US Service Sector Slows in January; Input Prices Remain Elevated: ISM Survey

US Service Sector Slows in January; Input Prices Remain Elevated: ISM Survey
A barista makes coffee for a customer in Houston, Texas, on March 10, 2021. (Callaghan O'Hare/Reuters)
Reuters
2/4/2022
Updated:
2/4/2022

WASHINGTON—A measure of U.S. services industry activity dropped to an 11-month low in January as a resurgence in COVID-19 infections hurt demand at high contact businesses and kept workers at home.

The Institute for Supply Management said on Thursday its non-manufacturing activity index fell to 59.9 last month, the lowest reading since February 2021, from 62.3 in December.

A reading above 50 indicates growth in the services sector, which accounts for more than two-thirds of U.S. economic activity. Economists polled by Reuters had forecast the index falling to 59.5.

The slowdown in services industry activity was the latest indication that the economy lost considerable momentum in January as coronavirus infections, driven by the Omicron variant, lashed the nation.

The ISM reported this week that its measure of national manufacturing activity dropped to a 14-month low in January. The ADP National Employment report on Wednesday showed private payrolls fell last month for the first time since December 2020.

The economy grew at a 6.9 percent annualized rate in the fourth quarter, helping to boost overall growth in 2021 to 5.7 percent, the strongest performance since 1984. Growth estimates for the first quarter are mostly below a 2.0 percent rate.

But the disruption to businesses is probably over, with a rebound in activity anticipated as the Omicron wave subsides.

The United States is reporting an average of 433,601 new COVID-19 infections a day, sharply down from the more than 700,000 in mid-January, according to a Reuters analysis of official data.

The ISM’s measure of new orders received by services businesses dropped to a reading of 61.7, also the lowest in 11 months, from 62.1 in December.

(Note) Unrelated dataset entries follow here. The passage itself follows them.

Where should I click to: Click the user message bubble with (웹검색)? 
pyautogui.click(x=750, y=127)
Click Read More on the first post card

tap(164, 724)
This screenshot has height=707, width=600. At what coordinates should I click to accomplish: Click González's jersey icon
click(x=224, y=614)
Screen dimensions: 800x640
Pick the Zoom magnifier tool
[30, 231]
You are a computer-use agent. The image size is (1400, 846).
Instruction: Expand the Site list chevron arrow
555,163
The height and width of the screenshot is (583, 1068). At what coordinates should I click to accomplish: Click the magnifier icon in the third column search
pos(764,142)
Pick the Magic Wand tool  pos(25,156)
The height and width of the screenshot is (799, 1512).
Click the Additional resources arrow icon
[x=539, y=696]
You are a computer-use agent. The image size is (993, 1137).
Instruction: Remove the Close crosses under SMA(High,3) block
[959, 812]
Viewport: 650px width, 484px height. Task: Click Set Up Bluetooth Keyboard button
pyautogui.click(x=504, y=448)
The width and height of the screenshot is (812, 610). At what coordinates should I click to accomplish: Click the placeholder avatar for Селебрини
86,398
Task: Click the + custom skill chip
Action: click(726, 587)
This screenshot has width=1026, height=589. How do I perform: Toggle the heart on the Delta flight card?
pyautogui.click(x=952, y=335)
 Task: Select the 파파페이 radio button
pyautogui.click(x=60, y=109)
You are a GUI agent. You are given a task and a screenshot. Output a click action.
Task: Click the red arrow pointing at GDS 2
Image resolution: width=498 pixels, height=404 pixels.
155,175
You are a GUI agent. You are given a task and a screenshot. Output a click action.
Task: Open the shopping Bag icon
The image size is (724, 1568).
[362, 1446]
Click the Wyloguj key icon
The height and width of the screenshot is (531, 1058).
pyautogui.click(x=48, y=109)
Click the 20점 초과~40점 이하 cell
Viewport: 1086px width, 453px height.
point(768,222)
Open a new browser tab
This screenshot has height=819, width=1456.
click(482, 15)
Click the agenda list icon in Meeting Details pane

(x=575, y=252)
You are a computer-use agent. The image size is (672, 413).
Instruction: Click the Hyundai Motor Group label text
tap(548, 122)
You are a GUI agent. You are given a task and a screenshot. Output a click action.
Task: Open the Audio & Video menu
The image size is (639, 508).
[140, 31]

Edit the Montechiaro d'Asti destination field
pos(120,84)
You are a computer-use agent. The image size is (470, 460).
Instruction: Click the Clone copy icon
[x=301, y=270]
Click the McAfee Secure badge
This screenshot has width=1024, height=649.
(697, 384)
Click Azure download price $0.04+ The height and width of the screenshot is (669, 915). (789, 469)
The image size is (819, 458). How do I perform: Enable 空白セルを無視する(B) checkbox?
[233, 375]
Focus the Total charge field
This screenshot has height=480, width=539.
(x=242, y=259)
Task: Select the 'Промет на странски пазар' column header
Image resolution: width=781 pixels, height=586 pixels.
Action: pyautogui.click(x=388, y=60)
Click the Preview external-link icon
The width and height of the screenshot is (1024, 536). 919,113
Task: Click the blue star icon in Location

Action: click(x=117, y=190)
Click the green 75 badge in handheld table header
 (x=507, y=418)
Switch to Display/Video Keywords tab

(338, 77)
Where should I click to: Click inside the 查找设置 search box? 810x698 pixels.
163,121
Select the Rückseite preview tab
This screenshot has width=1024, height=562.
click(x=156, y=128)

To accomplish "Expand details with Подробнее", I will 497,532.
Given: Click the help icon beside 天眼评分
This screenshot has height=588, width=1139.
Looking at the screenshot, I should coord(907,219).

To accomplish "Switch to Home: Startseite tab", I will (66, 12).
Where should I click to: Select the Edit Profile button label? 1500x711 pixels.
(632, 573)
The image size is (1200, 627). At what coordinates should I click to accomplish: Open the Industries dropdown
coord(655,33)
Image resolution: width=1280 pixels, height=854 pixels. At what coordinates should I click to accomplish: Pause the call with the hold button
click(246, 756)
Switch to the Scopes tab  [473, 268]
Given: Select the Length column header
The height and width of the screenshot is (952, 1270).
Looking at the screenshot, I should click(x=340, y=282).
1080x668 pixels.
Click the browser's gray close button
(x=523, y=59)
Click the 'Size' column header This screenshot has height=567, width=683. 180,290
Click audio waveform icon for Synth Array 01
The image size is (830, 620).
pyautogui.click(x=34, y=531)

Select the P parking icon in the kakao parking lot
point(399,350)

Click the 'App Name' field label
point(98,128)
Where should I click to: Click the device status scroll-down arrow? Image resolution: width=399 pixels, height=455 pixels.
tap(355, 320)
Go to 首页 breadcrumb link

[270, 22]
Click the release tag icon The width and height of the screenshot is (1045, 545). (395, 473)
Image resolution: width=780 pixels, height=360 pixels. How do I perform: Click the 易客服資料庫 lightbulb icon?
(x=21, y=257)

Its services industry employment gauge fell to a seven-month low of 52.3 from 54.7 in December.

The decline, which likely reflects absenteeisms as well as worker shortages, suggests job growth slowed in January.

According to a Reuters survey of economists, the government is likely to report on Friday that nonfarm payrolls increased by 150,000 jobs last month after rising 199,000 in December. Estimates range from a drop of 400,000 to a gain of 385,000.

There were 10.9 million job openings at the end of December.

With services industry hiring slowing, the improvement in supply chains experienced in December partially stalled. While backlog orders increased at a slower pace, the survey’s measure of supplier deliveries rose to a reading of 65.7 from 63.9 in December. A reading above 50 percent indicates slower deliveries.

That meant services inflation remained high. The ISM’s measure of prices paid by services industries slipped to a still-high 82.3 reading from 83.9 in December.